This court has also found that a zoning map may be equivalent to a zoning ordinance. Specifically, the court ruled that in construing a zoning ordinance, a court cannot ignore a use classification which has been marked on a zoning map and incorporated into the ordinance. Oak Park Trust & Savings Bank v. Village of Elmwood Park (1969), 113 Ill. App. 2d 121,125.
In accordance with the mandate of the Illinois Supreme Court, we will give “substantial weight” to the Village Board’s grant of special use status to the subject property in 1984 because it is a long-standing interpretation of the ordinance by the administrative body charged with its application. (See Radio Relay Corp. v. Illinois Commerce Comm’n (1977), 69 Ill. 2d 95, 101; see Service Transportation Lines, Inc. v. Illinois Commerce Comm’n (1979), 77 Ill. App. 3d 52, 55.) In 1984, the Village Board interpreted its ordinance as not requiring the owner of the subject property to submit a special use application in order to expand its facility. (See Parkview Colonial Manor Investment Corp. v. Board of Zoning Appeals (1979), 70 Ill. App. 3d 577, 581.) In 1984, three permits were issued by the Village Board to Bellemead for the expansion of the motor truck freight terminal on the subject property. These permits approved the construction of additional docking space which included the erection of additional “overhead doors.” The special use designation in the instant case was incorporated in the ordinance when the zoning board placed an asterisk on the zoning map to designate the special use on behalf of Belle-mead. We view the zoning maps as evidence of the passage of the ordinance. See People ex rel. Colfax v. Maxon (1891), 139 Ill. 306, 310.

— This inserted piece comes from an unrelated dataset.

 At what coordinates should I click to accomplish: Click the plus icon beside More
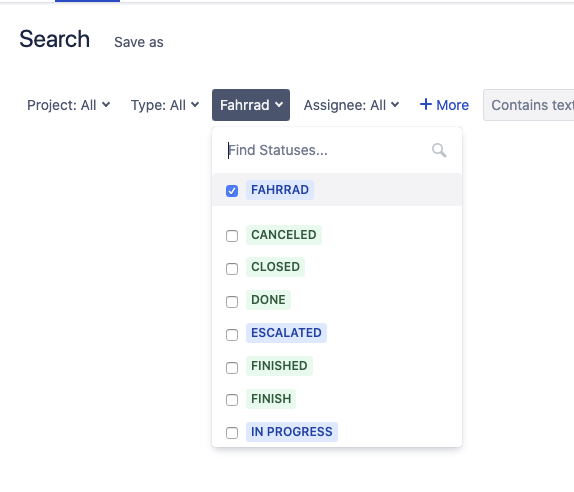(425, 104)
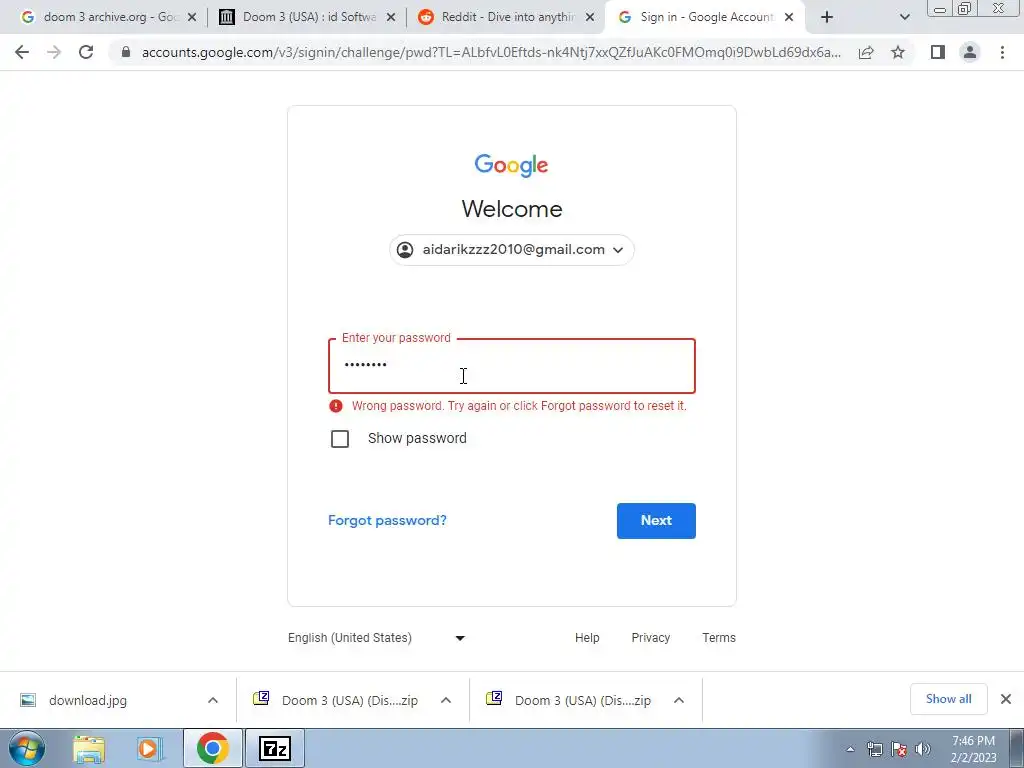The image size is (1024, 768).
Task: Enable the Show password checkbox
Action: coord(340,439)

Defendants must allow land use which the zoning map designates as permissible. (See Oak Park Trust & Savings Bank v. Village of Elmwood Park (1969), 113 Ill. App. 2d 121, 125.) Defendants denied plaintiff a permit to construct what the zoning map has designated an approved use. As the trial court observed, “[i]n the instant case *** plaintiffj] [does] not seek to use the property in any manner which [differs] from the published zoning ordinance.” If reapplication for a special use does not specifically appear in the ordinance, such a requirement cannot be implied. (See Parkview, 70 Ill. App. 3d at 581.) No provision of the ordinance expressly states that a reapplication must be made.
Accordingly, we find that the trial court did not err when it ruled that plaintiff was not required to submit a new application for a special use.
For the aforementioned reasons, we affirm the judgment of the trial court.
Affirmed.
JIGANTI, P.J., and LINN, J., concur.